[Records to process]

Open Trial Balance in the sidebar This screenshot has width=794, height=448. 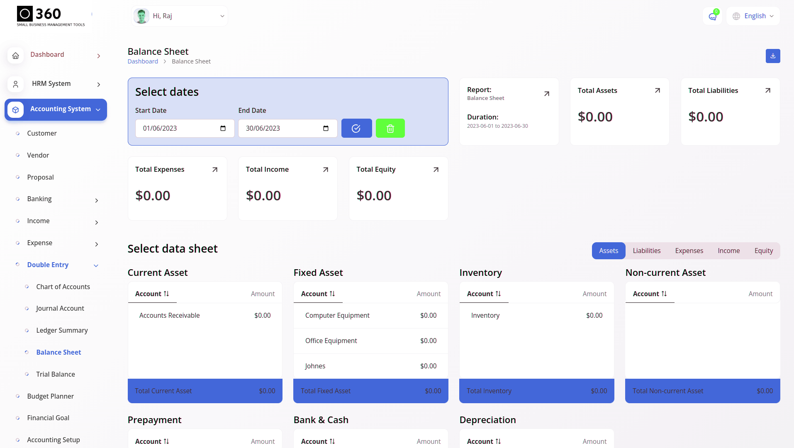coord(56,374)
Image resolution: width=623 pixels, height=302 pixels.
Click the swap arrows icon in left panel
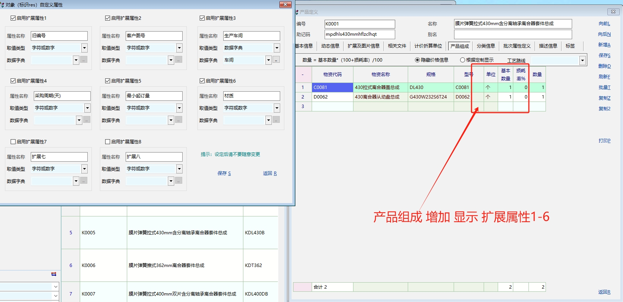click(x=54, y=274)
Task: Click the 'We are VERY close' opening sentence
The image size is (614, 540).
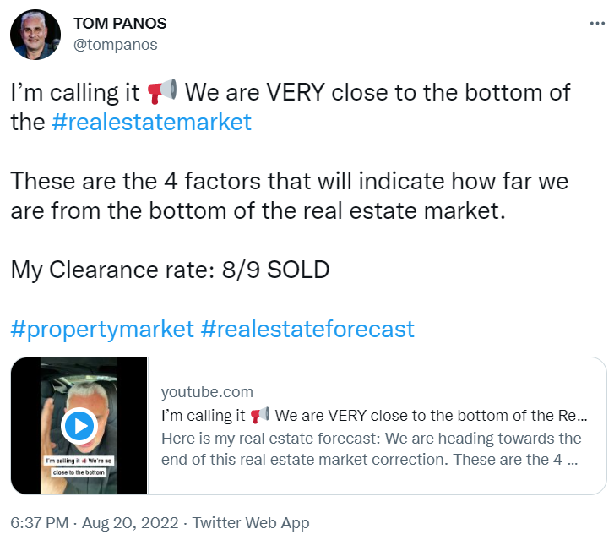Action: tap(378, 91)
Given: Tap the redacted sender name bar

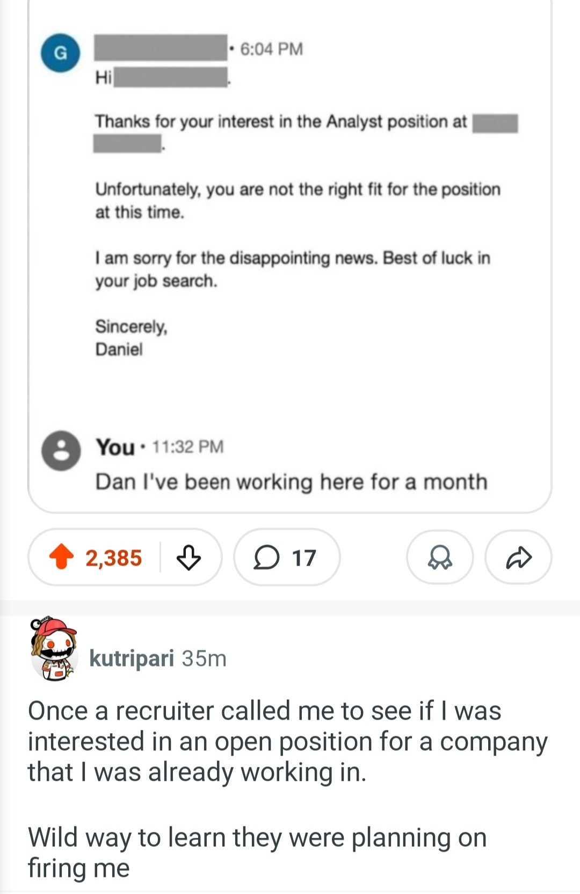Looking at the screenshot, I should click(161, 48).
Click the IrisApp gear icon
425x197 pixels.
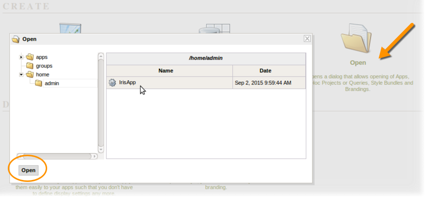click(112, 83)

[/Records to process]

▶ _What you are asked to do_:
Reproduce word for word the lines from the line with "Given: Tap the redacted sender name bar" to the end of the entries above, both included, but leave the pictures out.

▶ _Exercise response_:
Given: Tap the redacted sender name bar

Looking at the screenshot, I should click(161, 48).
Click the IrisApp gear icon
425x197 pixels.
click(112, 83)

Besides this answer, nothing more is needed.